Casual conversations with acquaintances would leave Rajesh Kanna feeling awkward. He would dread having to deal with strangers. He would not raise a whimper if someone stepped on his toes.

However, with willpower and the support of someone incomparably special to him, he managed to break out of the cocoon of reticence he had enclosed himself in. Today, he paints his face wild and enacts road safety messages at traffic signals, mobilises people for beach clean-ups and engages in a variety of other activities donning the roles of a leader and a communicator.

Kanna is the fulcrum of V R Volunteers – short for We Are Volunteers – a group consisting of his friends, colleagues and neighbours that undertakes a social activity every third Sunday.
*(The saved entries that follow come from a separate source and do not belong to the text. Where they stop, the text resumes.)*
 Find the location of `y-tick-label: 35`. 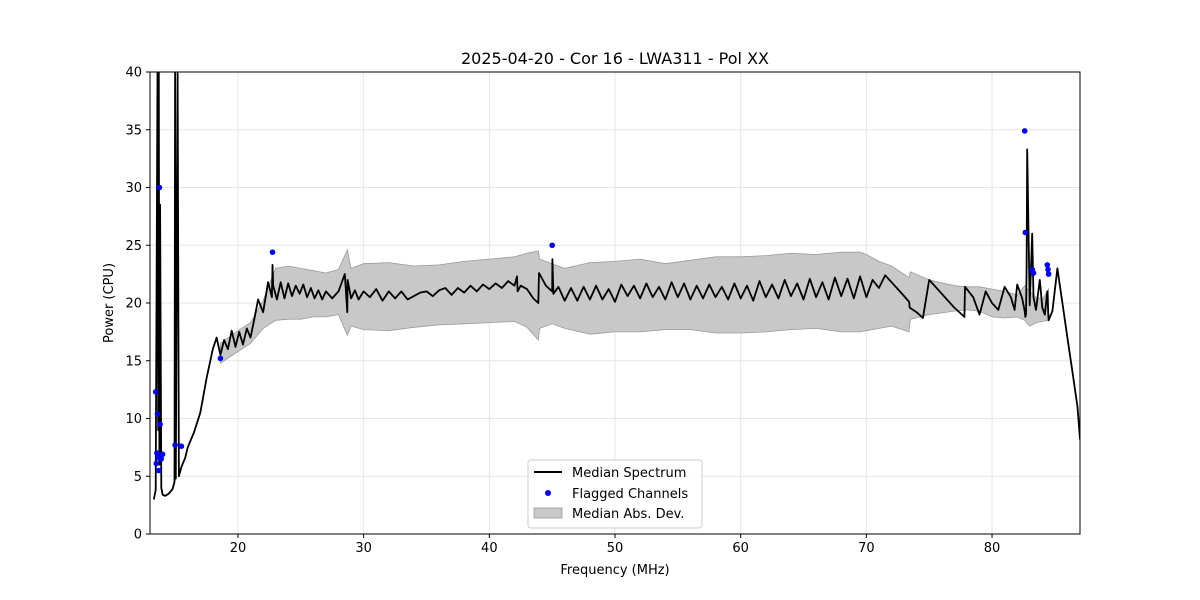

y-tick-label: 35 is located at coordinates (134, 130).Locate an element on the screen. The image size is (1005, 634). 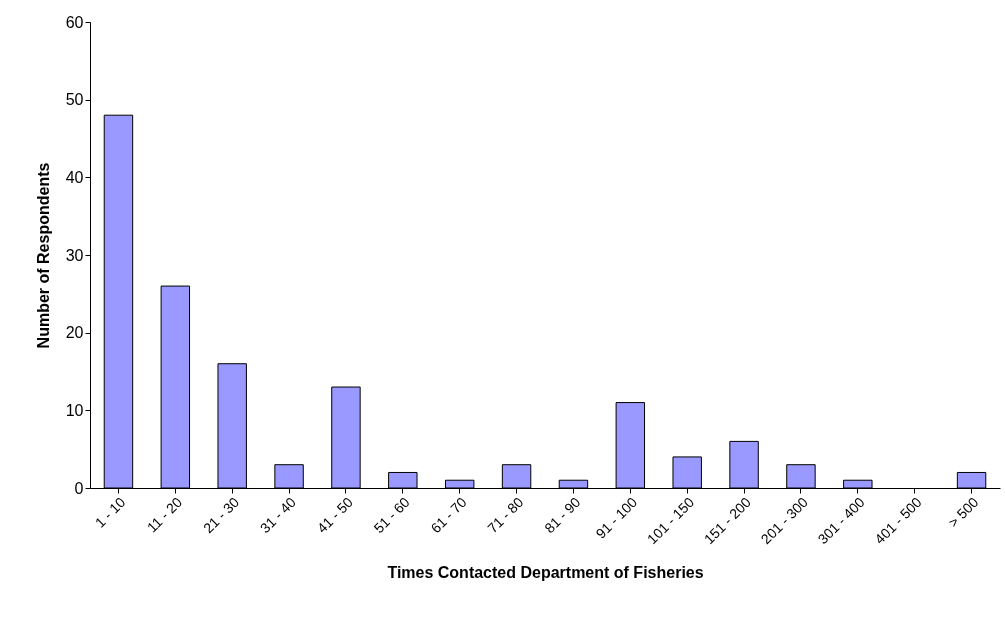
x-tick-label: 11 - 20 is located at coordinates (164, 514).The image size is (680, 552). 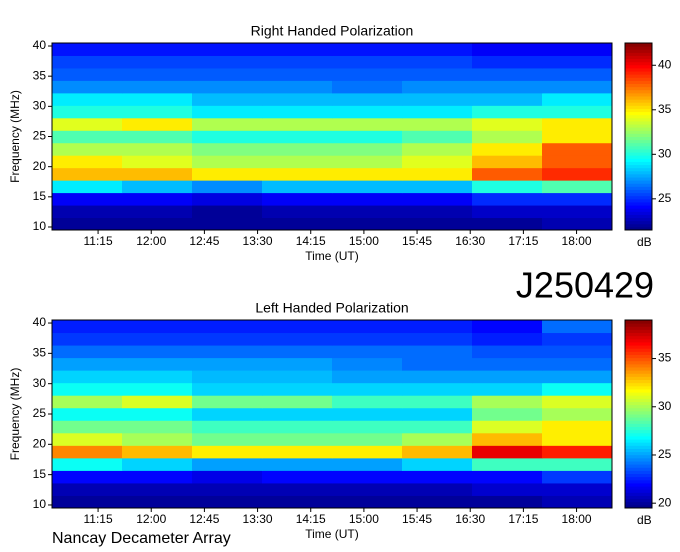 I want to click on colorbar-label: dB, so click(x=644, y=242).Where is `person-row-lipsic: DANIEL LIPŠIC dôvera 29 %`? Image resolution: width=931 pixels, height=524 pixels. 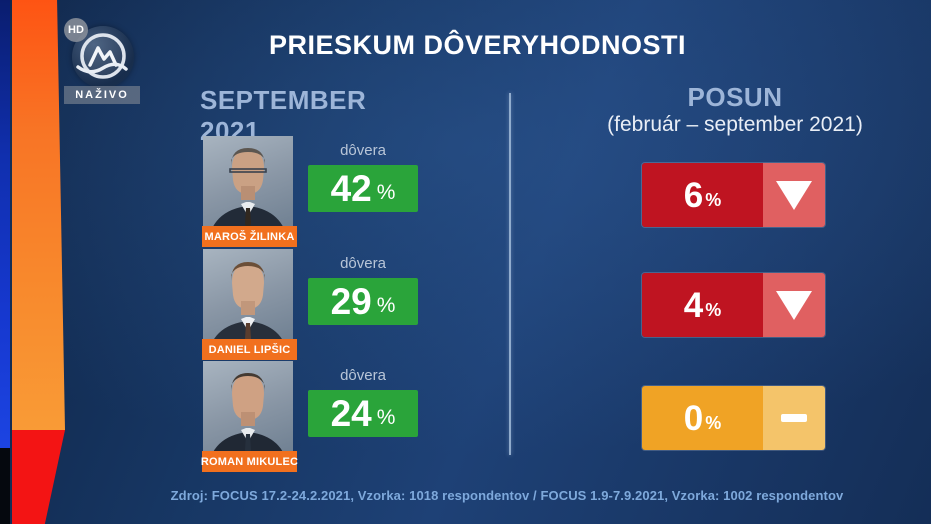 person-row-lipsic: DANIEL LIPŠIC dôvera 29 % is located at coordinates (318, 306). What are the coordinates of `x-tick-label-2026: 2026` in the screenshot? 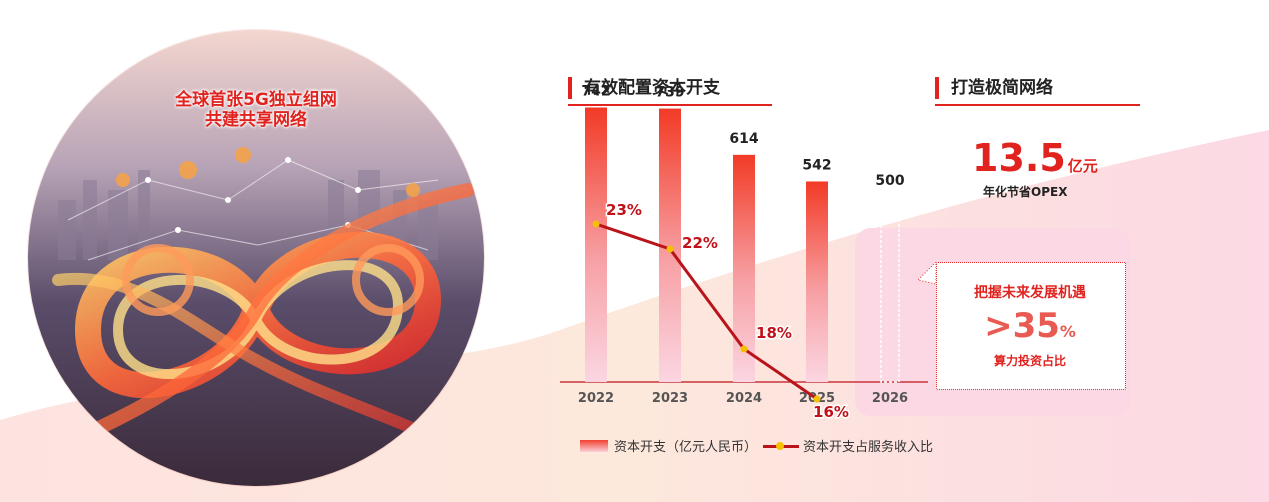 It's located at (890, 398).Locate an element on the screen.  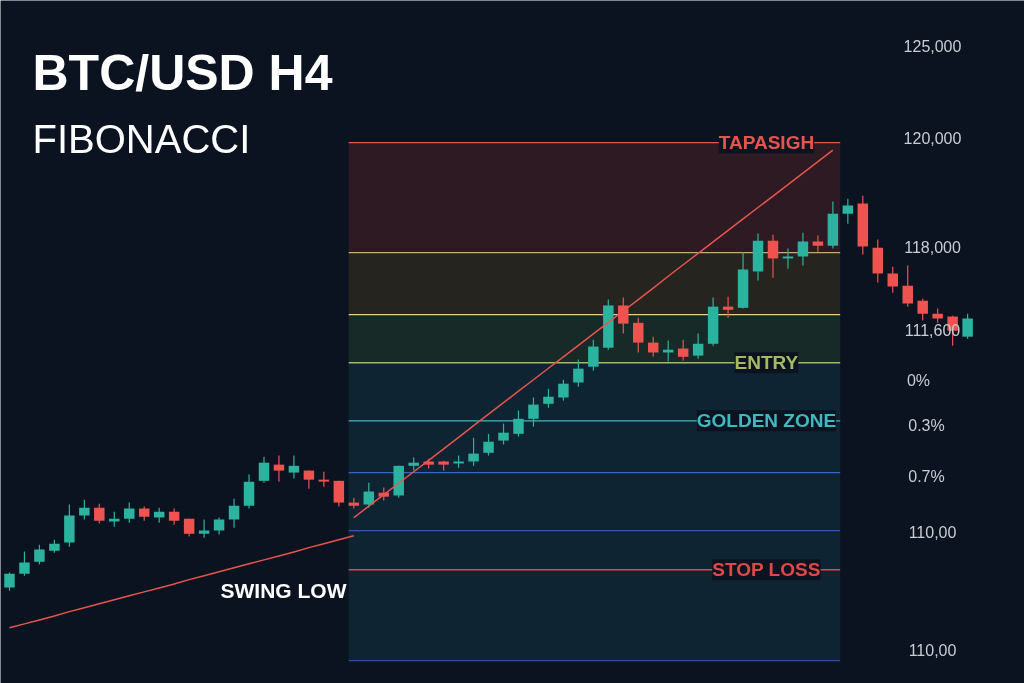
ref-line-label: TAPASIGH is located at coordinates (766, 143).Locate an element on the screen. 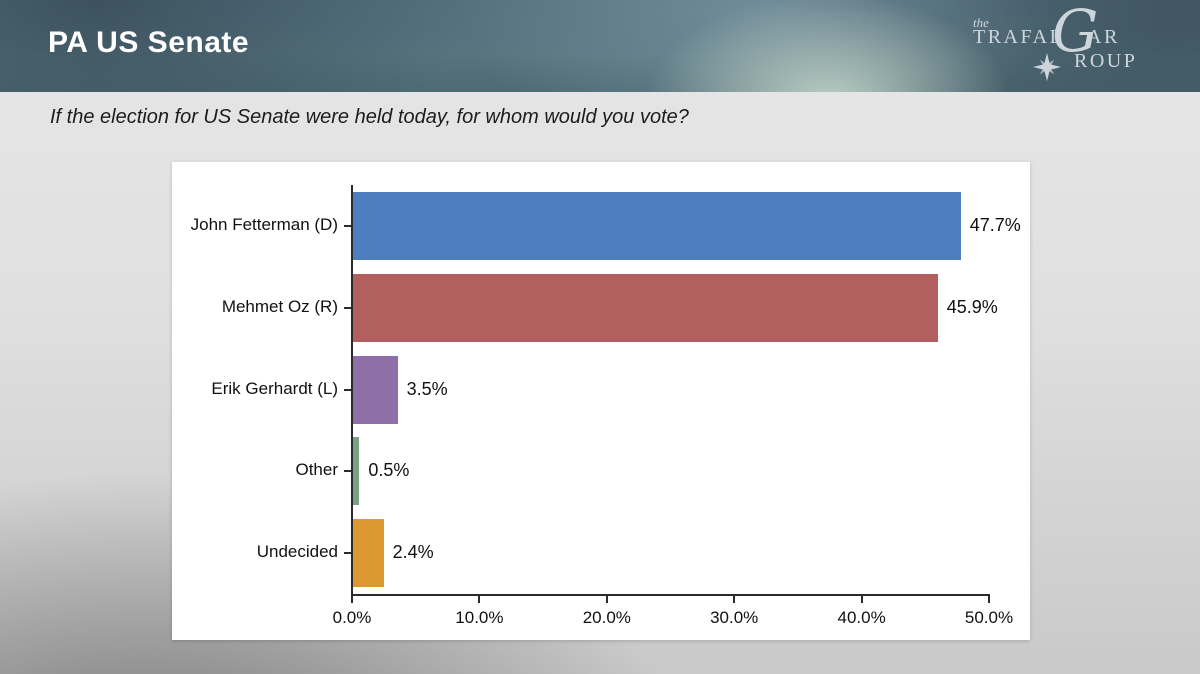  category-label: John Fetterman (D) is located at coordinates (264, 224).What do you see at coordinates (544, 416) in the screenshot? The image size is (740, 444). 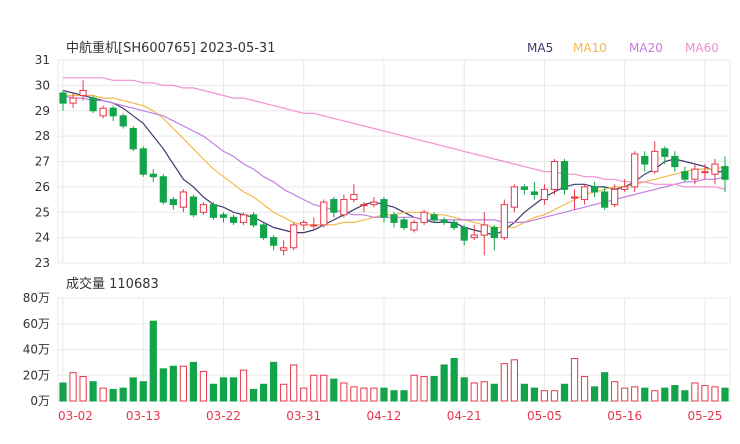 I see `date-tick-label: 05-05` at bounding box center [544, 416].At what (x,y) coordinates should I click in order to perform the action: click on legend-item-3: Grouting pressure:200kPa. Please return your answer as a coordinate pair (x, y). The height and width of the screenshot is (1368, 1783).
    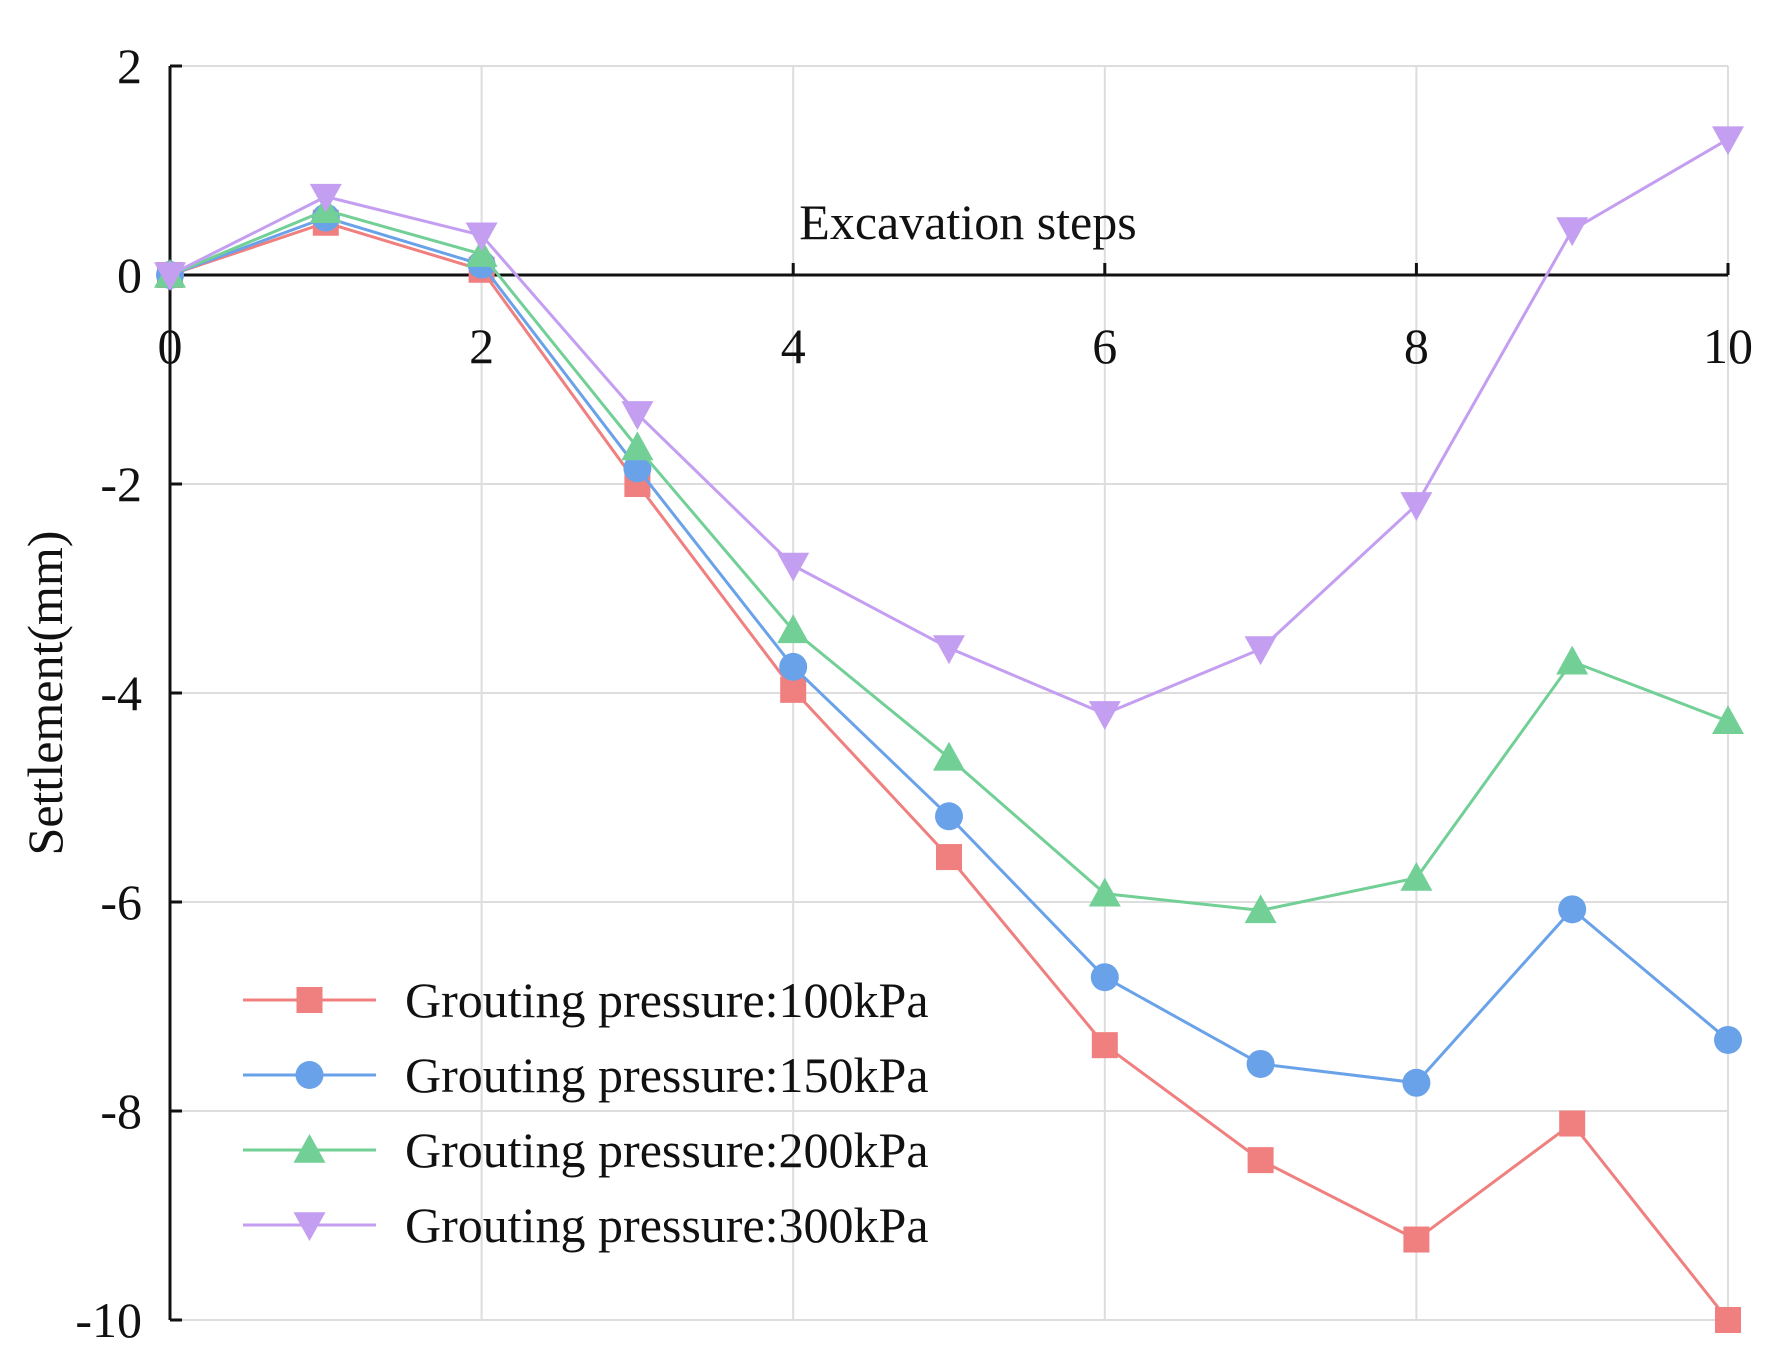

In the days following the Anna Hazare anti-corruption campaign of 2011 that spread from Jantar Mantar to many parts of the country, Kanna, who works at Wipro as a software professional, was gripped by a desire to make a contribution in nation-building efforts.

“During the Hazare campaign, I participated in a token fast at Thiruvanmiyur,” recalls Kanna.

After the campaign and the excitement built around it had died down, the dreariness of everyday life hit Kanna hard. He lacked a sense of the direction in which he should go. He wanted to devote his energy to social causes, but could not think of any.

“In December 2011, my wife and I joined with a few friends of ours and cleaned up the squalid Parrys bus stand. One day, my wife said we would be more effective if we focused first on our backyard. She suggested we spruce up the complex we lived in. My wife is with me in all of my social initiatives: but for her, I would not have come out of my shell.”